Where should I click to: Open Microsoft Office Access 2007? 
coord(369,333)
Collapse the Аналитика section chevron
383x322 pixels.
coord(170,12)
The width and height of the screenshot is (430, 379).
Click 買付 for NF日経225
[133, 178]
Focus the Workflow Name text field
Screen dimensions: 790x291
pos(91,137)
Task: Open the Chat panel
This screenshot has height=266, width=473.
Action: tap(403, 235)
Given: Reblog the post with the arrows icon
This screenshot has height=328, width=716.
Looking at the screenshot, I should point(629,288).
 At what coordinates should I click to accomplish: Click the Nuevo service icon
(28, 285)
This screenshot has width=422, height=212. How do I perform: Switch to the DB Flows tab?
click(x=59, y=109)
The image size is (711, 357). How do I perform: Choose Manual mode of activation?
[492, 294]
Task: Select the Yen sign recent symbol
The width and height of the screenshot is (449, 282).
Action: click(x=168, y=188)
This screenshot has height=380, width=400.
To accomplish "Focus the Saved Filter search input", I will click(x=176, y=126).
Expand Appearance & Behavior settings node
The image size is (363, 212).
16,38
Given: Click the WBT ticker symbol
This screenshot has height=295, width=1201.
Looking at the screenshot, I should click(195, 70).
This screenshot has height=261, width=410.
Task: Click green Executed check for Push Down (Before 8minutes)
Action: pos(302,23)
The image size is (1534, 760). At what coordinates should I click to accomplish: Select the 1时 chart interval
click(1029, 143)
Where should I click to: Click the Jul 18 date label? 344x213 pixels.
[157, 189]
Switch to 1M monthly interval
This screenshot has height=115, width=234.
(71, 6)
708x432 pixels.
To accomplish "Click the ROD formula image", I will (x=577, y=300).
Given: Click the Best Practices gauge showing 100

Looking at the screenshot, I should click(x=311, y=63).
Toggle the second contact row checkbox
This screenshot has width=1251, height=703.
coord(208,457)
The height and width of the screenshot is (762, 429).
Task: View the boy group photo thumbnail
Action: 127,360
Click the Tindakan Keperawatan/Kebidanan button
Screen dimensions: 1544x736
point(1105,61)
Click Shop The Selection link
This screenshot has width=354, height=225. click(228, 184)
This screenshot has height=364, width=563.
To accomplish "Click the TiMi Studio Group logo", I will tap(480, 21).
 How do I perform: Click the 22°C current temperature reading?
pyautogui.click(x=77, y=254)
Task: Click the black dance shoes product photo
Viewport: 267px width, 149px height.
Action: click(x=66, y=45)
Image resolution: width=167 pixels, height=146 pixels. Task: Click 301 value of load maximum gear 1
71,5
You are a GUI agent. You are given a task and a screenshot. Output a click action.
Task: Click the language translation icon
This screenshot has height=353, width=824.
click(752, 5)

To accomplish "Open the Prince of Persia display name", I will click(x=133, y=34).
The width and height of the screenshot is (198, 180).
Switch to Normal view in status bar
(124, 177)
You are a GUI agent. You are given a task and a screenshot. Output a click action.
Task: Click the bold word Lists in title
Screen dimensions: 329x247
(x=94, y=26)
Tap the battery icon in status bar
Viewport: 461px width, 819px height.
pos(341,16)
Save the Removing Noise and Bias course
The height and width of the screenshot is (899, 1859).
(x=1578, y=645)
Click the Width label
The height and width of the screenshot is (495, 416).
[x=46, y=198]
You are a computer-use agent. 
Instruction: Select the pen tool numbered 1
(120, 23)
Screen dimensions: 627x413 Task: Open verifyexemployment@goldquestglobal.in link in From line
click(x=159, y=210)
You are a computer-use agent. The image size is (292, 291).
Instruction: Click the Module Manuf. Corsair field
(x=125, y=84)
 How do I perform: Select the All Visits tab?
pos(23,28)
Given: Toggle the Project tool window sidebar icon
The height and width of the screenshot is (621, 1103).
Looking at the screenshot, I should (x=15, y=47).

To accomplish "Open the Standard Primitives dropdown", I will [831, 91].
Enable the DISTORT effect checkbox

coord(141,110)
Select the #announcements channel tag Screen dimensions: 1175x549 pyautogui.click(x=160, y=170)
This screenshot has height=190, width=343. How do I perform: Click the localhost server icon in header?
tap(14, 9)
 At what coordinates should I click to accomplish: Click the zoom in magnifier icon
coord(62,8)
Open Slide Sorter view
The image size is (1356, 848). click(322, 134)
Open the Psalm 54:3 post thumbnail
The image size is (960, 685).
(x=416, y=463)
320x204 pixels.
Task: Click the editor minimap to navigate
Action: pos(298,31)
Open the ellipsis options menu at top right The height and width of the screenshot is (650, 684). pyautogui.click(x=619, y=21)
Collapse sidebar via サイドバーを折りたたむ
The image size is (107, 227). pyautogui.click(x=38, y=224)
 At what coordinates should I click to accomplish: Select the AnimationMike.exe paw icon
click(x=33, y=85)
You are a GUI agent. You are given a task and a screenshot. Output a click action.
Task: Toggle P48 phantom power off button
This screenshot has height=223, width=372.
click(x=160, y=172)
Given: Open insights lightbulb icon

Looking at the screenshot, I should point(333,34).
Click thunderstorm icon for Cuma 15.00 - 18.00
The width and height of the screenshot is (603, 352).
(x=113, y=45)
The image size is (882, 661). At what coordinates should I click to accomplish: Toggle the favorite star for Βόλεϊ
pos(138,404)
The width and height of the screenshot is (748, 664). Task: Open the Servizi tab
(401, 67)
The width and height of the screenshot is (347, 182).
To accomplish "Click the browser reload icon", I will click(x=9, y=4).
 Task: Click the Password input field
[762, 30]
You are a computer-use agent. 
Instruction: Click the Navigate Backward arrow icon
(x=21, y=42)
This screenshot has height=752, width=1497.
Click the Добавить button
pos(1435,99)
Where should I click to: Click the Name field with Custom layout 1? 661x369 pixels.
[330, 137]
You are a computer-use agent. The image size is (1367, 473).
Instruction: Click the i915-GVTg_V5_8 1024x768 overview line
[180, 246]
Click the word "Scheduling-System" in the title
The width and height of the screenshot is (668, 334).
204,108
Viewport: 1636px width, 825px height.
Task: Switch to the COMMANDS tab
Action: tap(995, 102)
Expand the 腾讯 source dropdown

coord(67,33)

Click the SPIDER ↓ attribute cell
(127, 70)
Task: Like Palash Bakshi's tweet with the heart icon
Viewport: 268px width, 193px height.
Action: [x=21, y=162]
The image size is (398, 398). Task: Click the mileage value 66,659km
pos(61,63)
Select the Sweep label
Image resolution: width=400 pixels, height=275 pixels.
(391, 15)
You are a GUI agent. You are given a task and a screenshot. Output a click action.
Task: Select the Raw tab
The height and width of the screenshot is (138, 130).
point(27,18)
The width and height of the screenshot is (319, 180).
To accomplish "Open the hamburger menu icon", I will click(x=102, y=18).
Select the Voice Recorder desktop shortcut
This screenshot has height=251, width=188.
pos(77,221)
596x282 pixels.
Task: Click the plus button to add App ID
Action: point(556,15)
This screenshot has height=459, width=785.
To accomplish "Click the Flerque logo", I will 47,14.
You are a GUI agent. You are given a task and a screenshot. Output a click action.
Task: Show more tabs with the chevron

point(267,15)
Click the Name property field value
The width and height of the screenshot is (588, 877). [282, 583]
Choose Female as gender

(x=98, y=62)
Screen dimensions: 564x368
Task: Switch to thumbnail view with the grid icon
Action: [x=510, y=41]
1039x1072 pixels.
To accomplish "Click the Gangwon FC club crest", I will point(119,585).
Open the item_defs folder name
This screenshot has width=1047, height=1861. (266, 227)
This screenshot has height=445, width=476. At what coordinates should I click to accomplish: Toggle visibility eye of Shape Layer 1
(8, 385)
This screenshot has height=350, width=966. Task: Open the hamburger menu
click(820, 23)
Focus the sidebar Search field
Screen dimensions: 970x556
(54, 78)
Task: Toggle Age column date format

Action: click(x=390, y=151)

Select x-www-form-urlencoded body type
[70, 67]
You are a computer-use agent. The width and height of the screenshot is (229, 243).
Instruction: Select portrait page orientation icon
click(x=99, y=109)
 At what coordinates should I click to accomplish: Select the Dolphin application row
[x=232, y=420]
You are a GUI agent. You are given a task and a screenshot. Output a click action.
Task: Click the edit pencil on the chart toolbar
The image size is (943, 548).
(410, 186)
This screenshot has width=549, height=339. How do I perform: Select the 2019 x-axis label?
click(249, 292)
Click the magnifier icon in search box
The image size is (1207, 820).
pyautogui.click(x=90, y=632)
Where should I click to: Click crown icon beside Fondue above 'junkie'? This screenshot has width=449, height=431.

○ ○ ○ ○ ○ ○ ○

▶ Task to carry out
Every line above that includes the word "logo" must appear in the answer.

▶ Result of this exercise
To accomplish "Click the TiMi Studio Group logo", I will tap(480, 21).
To accomplish "Click the Flerque logo", I will 47,14.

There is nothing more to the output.